Build knowledge packs from structured data sources:

```python
import json

def build_pack_from_docs(doc_urls):
    """Convert documentation into knowledge pack."""
    concepts = []
    edges = []

    for url in doc_urls:
        # Scrape documentation
        content = fetch_and_parse(url)

        # Extract concepts via LLM
        concept = {
            "id": generate_id(content),
            "name": extract_title(content),
            "category": classify_category(content),
            "importance": calculate_importance(content),
            "description": summarize(content)
        }
        concepts.append(concept)

        # Extract relationships
        for link in extract_links(content):
            edges.append({
                "source": concept["id"],
                "target": link["target_id"],
                "relation": infer_relation(link),
                "weight": calculate_weight(link)
            })

    pack = {
        "id": "generated_pack",
        "concepts": concepts,
        "edges": edges,
        "frameworks": []
    }

    return pack

pack = build_pack_from_docs(["https://docs.example.com/..."])
retriever.load_pack(pack)
```

### Monitoring Graph Stats

```python
import time

while True:
    stats = retriever.get_stats()

    print(f"Concepts: {stats.get('concept_count', 0)}")
    print(f"Edges: {stats.get('edge_count', 0)}")
    print(f"Packs: {stats.get('packs_loaded', 0)}")
    print(f"Frameworks: {stats.get('framework_count', 0)}")

    time.sleep(60)
```

### Concept-Level Queries

Retrieve specific concepts by ID:

```python
# Explore from a known concept
docs = retriever.explore_concept("product_market_fit", depth=2)

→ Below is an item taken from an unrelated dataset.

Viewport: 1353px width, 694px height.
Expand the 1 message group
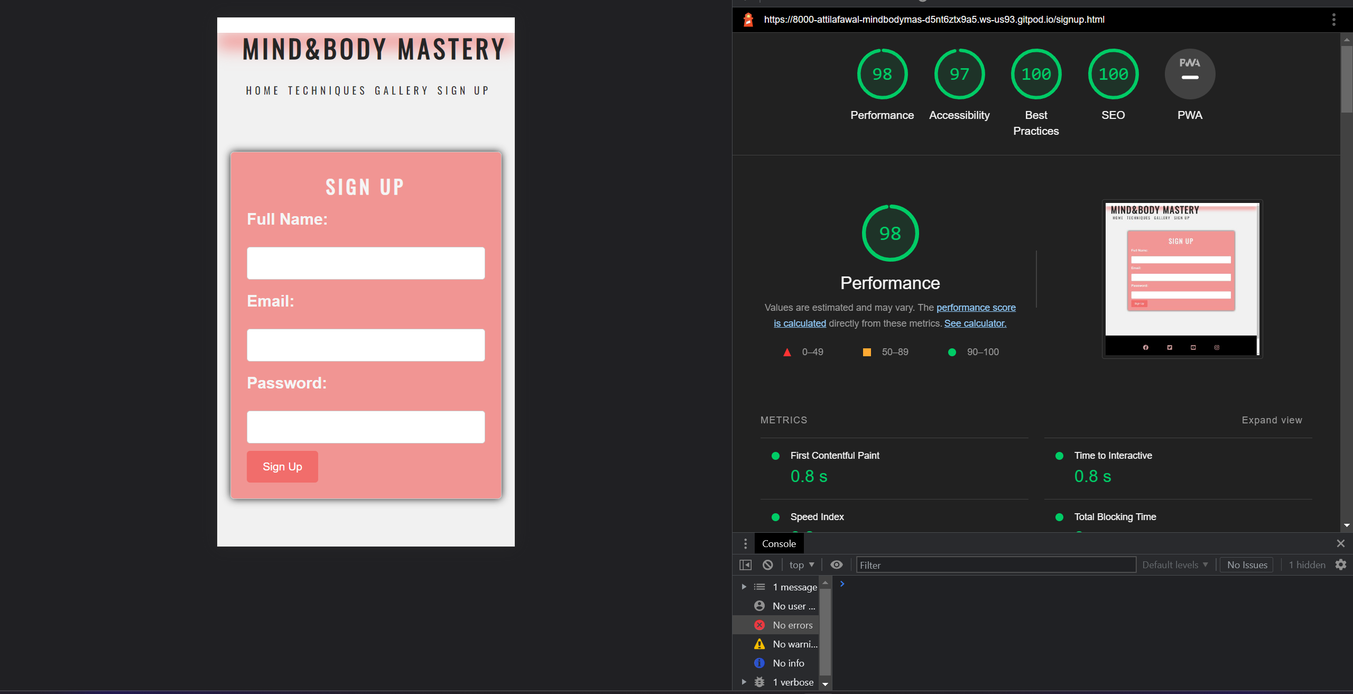(x=744, y=587)
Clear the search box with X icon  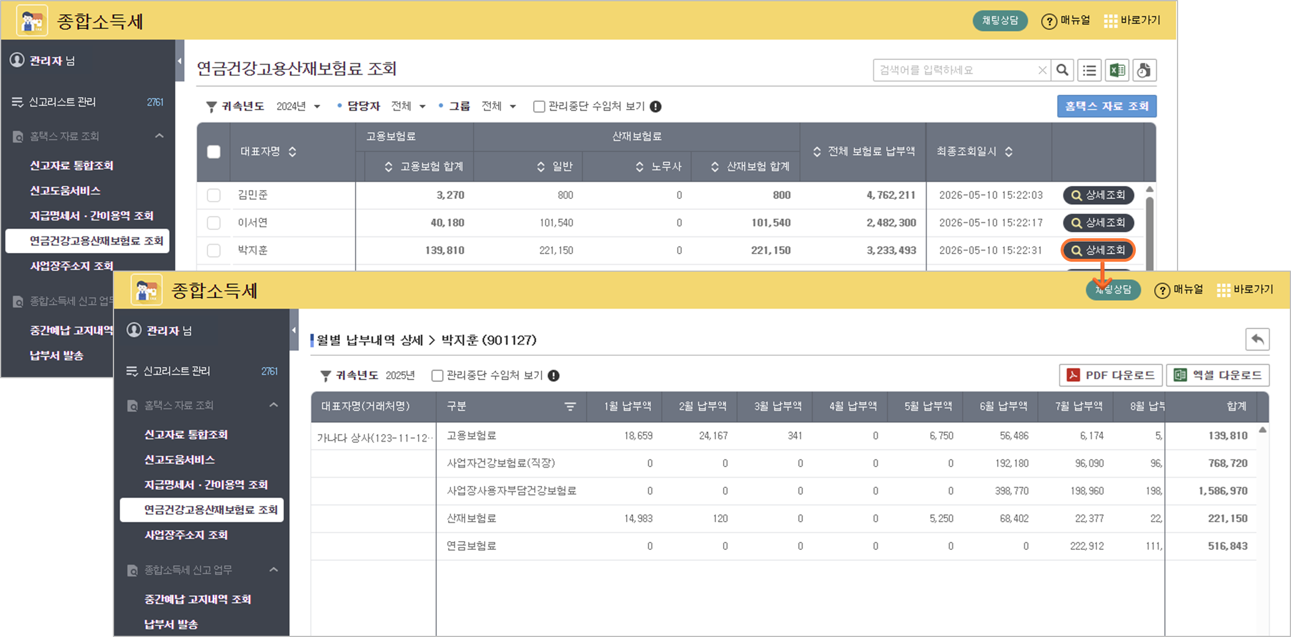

# List concepts in a category
docs = retriever.get_all_concepts(category="strategy")

# Get graph statistics
stats = retriever.get_stats()
```

## Performance Characteristics

Based on Cloudflare Workers + Durable Objects deployment:

| Operation | Latency | Description |
|-----------|---------|-------------|
| Concept Query | ~100μs | Retrieve concept by ID |
| Edge Traversal | ~200μs | Follow relationships (depth 1) |
| Advisory Generation | ~500μs | Token-budgeted guidance |
| Pack Loading | ~50ms | Load full knowledge pack |
| Graph Stats | ~50μs | Get counts and metadata |

**Comparison to competitors:**
- Mem0: 200ms retrieval
- Zep: <200ms retrieval
- LangChain VectorStore: 500ms-1s (depends on embedding)

Konstruct is **2-10x faster** due to pre-computed edge inference and deterministic traversal (no embedding/LLM needed).

## License

© 2026 AerwareAI - Proprietary

See Konstruct main README for licensing information.